TASK OBJECTIVE: Report each line of the material below where the word "arrow" can be found.

══ TASK INPUT ══

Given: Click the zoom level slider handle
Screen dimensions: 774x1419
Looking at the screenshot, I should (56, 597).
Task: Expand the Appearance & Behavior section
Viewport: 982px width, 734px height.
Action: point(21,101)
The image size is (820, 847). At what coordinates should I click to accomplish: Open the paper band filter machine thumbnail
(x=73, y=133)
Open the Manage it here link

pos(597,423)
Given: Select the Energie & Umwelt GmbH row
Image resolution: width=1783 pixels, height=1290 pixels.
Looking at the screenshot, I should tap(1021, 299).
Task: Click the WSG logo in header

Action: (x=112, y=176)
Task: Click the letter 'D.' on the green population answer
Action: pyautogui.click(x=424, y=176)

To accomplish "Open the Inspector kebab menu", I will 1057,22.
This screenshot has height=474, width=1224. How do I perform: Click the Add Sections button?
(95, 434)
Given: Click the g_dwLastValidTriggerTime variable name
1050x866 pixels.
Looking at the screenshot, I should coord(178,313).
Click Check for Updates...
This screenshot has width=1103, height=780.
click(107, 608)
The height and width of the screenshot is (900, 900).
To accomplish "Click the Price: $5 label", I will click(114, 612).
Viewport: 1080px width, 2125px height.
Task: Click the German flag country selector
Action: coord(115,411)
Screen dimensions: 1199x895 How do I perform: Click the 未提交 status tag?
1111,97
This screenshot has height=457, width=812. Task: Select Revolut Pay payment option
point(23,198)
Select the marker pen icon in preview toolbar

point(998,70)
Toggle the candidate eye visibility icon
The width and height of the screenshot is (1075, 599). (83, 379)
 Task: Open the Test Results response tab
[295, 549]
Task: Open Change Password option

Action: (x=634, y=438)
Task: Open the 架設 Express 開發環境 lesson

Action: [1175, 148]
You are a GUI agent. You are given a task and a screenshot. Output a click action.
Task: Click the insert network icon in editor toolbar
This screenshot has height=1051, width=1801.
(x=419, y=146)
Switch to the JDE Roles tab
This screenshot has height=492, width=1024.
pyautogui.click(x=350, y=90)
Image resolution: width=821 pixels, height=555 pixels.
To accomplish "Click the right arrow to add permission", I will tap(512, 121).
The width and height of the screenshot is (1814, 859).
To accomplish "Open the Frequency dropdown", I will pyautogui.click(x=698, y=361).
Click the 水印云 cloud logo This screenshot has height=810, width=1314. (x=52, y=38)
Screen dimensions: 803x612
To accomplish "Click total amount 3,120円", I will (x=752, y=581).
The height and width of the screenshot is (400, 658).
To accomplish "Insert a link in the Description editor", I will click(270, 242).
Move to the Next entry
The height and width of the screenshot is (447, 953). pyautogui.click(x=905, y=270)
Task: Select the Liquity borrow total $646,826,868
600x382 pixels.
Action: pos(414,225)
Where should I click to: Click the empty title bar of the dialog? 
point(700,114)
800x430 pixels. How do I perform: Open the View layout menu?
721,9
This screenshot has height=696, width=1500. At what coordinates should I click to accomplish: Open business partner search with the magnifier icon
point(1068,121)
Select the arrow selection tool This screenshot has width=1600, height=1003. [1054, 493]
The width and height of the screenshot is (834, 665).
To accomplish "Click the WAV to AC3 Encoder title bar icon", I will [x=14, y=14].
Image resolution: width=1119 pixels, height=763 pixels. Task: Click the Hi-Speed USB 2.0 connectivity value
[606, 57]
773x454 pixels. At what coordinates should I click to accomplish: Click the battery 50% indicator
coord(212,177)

═══

TASK RESULT:
To accomplish "Click the right arrow to add permission", I will tap(512, 121).
Select the arrow selection tool This screenshot has width=1600, height=1003. [1054, 493]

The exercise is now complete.